#### Basic math problem

You invest $X per year in an account that yields R in gains. How long does it take for the gain in a year to be greater than $X?

Another way of asking this is 'when does R times the future value of investing X each year exceed X?'

The future value of a regular yearly investment where N = number of years, X = yearly investment, and R = growth rate of the investment is:

\[FV = \frac{X*((1+R)^N - 1)}{R}\]

What we're looking for is the number of years it takes for R times that to exceed X. That is, we want to solve:

\[\frac{R*X*((1+R)^N - 1)}{R} > X\]

Noticing that the R's cancel in numerator and denominator and dividing both sides by X you get:

\[((1+R)^N - 1) > 1\]

Adding 1 to both sides:

\[((1+R)^N) > 2\]

Simplifying:

\[log((1+R)^N) > log(2)\]

\[N*log((1+R)) > log(2)\]

\[N > \frac{log(2)}{log(1+R)}\]

This is kind of cool. You might not recognize it right away, but that says 'N is greater than the doubling time of the investment'. It's really cool that it works out that way.
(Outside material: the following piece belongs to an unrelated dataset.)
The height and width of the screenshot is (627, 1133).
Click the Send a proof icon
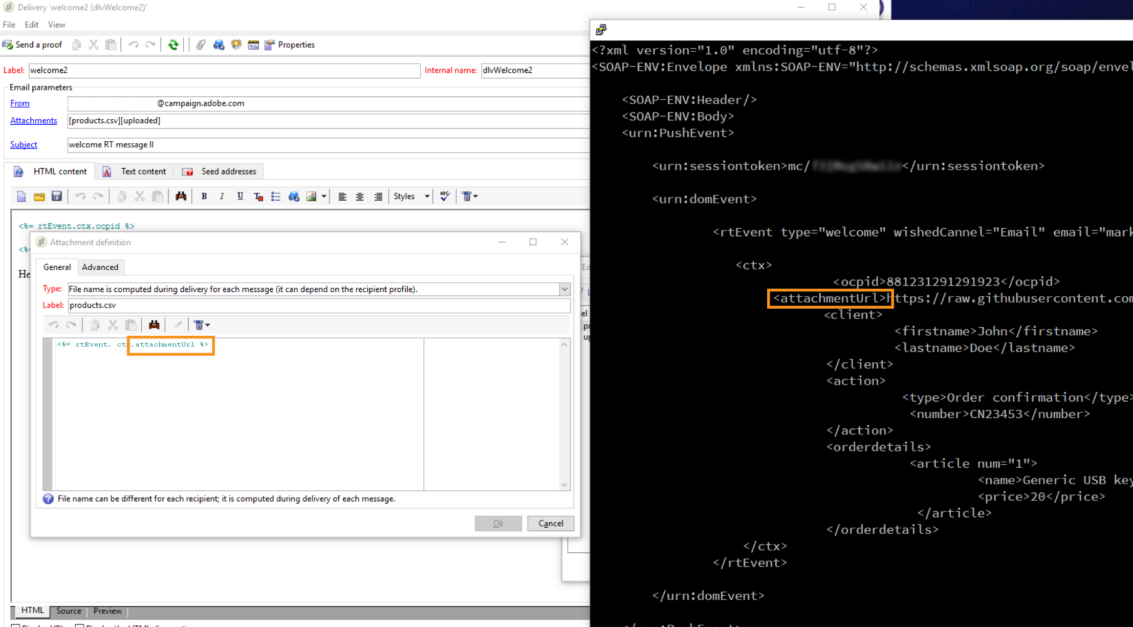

Because of some pretty good approximations that work out, that means that the investment growth takes over the new money moved in after roughly '72 divided by annual interest rate' years.

For a quick concrete example of what this means...say you invest $10,000 per year into an account yielding 6%. The time it takes for the 6% yield each year to exceed $10,000 is log(2)/log(1.06) which is ~12 years.